--- What the task requires ---
Copy the records from the line with "Given: Open the Conversion profiles tab" to the line with "click(x=678, y=53)", keeping every character the same. Copy only those lines.

— Begin Records for this task —

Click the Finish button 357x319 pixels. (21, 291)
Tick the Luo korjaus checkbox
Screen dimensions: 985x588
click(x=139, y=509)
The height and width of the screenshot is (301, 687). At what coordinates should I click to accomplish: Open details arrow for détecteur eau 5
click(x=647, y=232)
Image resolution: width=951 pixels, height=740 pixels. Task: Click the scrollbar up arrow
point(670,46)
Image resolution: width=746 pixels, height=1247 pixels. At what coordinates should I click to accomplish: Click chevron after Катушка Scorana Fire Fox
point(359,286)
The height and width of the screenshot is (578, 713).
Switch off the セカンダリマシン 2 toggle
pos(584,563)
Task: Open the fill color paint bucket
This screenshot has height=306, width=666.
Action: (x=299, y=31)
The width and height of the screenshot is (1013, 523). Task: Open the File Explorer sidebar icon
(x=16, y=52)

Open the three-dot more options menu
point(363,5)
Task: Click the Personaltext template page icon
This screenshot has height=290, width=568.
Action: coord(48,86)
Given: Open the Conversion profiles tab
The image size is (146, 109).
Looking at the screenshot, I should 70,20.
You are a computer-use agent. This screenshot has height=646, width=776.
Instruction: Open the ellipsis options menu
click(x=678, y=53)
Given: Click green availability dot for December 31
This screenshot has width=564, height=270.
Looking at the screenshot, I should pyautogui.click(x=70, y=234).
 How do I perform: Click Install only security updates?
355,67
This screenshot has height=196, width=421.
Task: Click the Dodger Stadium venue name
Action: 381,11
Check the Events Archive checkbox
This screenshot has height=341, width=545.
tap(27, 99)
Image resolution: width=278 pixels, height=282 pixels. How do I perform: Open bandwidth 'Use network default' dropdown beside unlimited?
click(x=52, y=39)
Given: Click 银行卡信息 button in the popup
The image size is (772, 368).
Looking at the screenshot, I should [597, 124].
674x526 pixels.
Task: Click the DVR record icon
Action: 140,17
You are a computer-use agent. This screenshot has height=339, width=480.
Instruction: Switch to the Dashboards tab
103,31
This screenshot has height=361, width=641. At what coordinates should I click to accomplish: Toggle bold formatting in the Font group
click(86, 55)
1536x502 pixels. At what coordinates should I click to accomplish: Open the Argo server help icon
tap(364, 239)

— End Records for this task —

--- The output ---
Given: Open the Conversion profiles tab
The image size is (146, 109).
Looking at the screenshot, I should 70,20.
You are a computer-use agent. This screenshot has height=646, width=776.
Instruction: Open the ellipsis options menu
click(x=678, y=53)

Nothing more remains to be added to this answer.